Tugas yang Dikerjakan.
[a] Jawablah pertanyaan berikut berdasarkan kutipan tentang kapal Charlie.
(i) Berapa peti kemas yang diangkut kapal Charlie?
(ii) Sudah berapa hari yang dihabiskan penulis di kapal itu?
(iii) Di perairan mana tangki kapal itu bocor?
[b] Teruskan kisah tentang kehidupan di kapal Charlie, dimulai setelah kalimat terakhir yang ada.

Kutipan Teks.
________________________

Charlie ini adalah kapal container, ada sekitar 400-an peti kemas yang di angkut oleh kapal ini. Setiap sampai Makassar, seluruh peti kemas dengan berbagai barang di dalamnya ini akan di bongkar di pelabuhan dan akan di muat lagi peti kemas kosong untuk di bawa ke Jakarta. Begitu seterusnya. Perlu diketahui bahwa proses bongkar muat 400 container ini hanya memakan waktu tak kurang dari dua jam. Sangat cepat sekali. Maka bisa aku simpulkan, kapal ini hanya sebentar saja bersandar di pelabuhan, sudah tentu tak banyak waktu untuk suamiku menginjak daratan, membeli keperluan pun kadang tak sempat, apalagi untuk berjalan-jalan. Satu lagi asumsi orang tentang profesi suamiku ini terpatahkan. Bahwa katanya jika pelaut ketika menginjak daratan, ia akan ‘se-liar’ macan, sama sekali tidak terbuktikan.
.
Sudah tujuh hari telah aku habiskan di sini. Banyak sekali pelajaran yang aku dapati. Semua yang aku lihat dan aku rasakan di sini, benar-benar sangat mengubah fikiranku tentang suamiku selama ini.
.
Beberapa saat yang lalu, aku banyak mengeluhkan tentang dia. Tentang sikapnya yang seolah dingin akan hubungan kami. Tentang dia yang kurang perhatian, tentang dia yang menomorsatukan pekerjaan, dan… ah… banyak sekali hal buruk yang aku pikirkan tentang dia di sini….
.
Beberapa hari yang lalu, ketika kapal mulai memasuki perairan Masalembo, tangki kapal ini bocor. Air tawar persediaan kapal ini tercampur dengan air laut. Padahal baru sampai setengah perjalanan menuju Makassar. Bisa dibayangkan, masak, minum, mandi memakai air payau. Seumur hidup baru ku rasakan makan masakan dengan air payau, benar-benar tidak enak di mulut dan di perut. Berbagai aktifitas dengan menggunakan air pun di batasi. Masyaallah… Dan suamiku masih saja sempat mengucap syukur. Katanya keadaan seperti ini sudah biasa. Masih ada yang lebih buruk katanya, dulu bukan lagi air payau, tapi air laut. Mandi dan sebagainya pun memakai air laut yang bisa membuat gatal seluruh tubuh.
.
Ah… Seperti inikah hidupmu di sini sayang? Sementara di rumah sana, aku menikmati berbagai fasilitas yang ada dan sering lupa mengucap syukur. Dan lagi, aku pun masih saja berfikir buruk tentangmu? Oh… Betapa bodohnya istrimu ini. Seorang istri pelaut yang tak mengerti apapun tentang hidup seorang pelaut di lautan sana.
.

________________________

Cuplikan Data.
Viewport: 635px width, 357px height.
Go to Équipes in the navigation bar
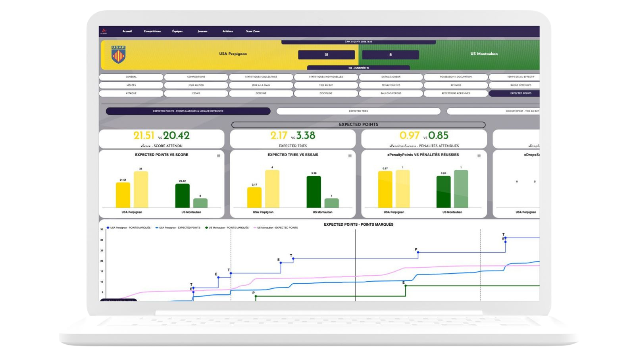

________________________

Jawaban per Tugas.
[a]
(i) Kapal itu mengangkut sekitar 400-an peti kemas.
(ii) Penulis sudah menghabiskan tujuh hari di sana.
(iii) Tangki kapal itu bocor di perairan Masalembo.

[b]
Malam ini rasanya tak bisa tidur, aku hanya memeluk jaket suamiku dan berharap dia diberikan segala kemudahan dalam perkejaannya di bawah sana. Pagi nanti ketika ku injak daratan di kota Makassar, aku akan mengucap janji pada diriku sendiri. Untuk lebih berfikir positif tentang apa yang dia lakukan di sini. Untuk lebih menghargai apa yang dia berikan kepadaku, apapun itu. Dan yang jelas, untuk lebih bersyukur dengan segala yang telah Tuhan karuniakan kepadaku, kepada kami, kepada keluarga yang akan kami bina nanti.
.
Tujuh hari di sini, ku dapati seribu pelajaran yang sangat berarti. Terimakasih Tuhan, terimakasih Sayang, terimakasih Charlie.

.
Akhirnya ku lihat juga daratan. Setelah berhari-hari terombang-ambing di tengah lautan. Tepatnya pukul 23.30 WITA, kapal ini mulai berlabuh di dekat pelabuhan. Mengantre untuk bisa bersandar di dermaga. Ku lihat di kejauhan sana, gemerlap lampu kota yang seakan menyambutku dengan mesra. Makassar. Sebuah tujuan dengan seribu perjuangan. Dalam hati aku mengucap beribu syukur, akhirnya selamat juga kapal ini sampai di sini.
.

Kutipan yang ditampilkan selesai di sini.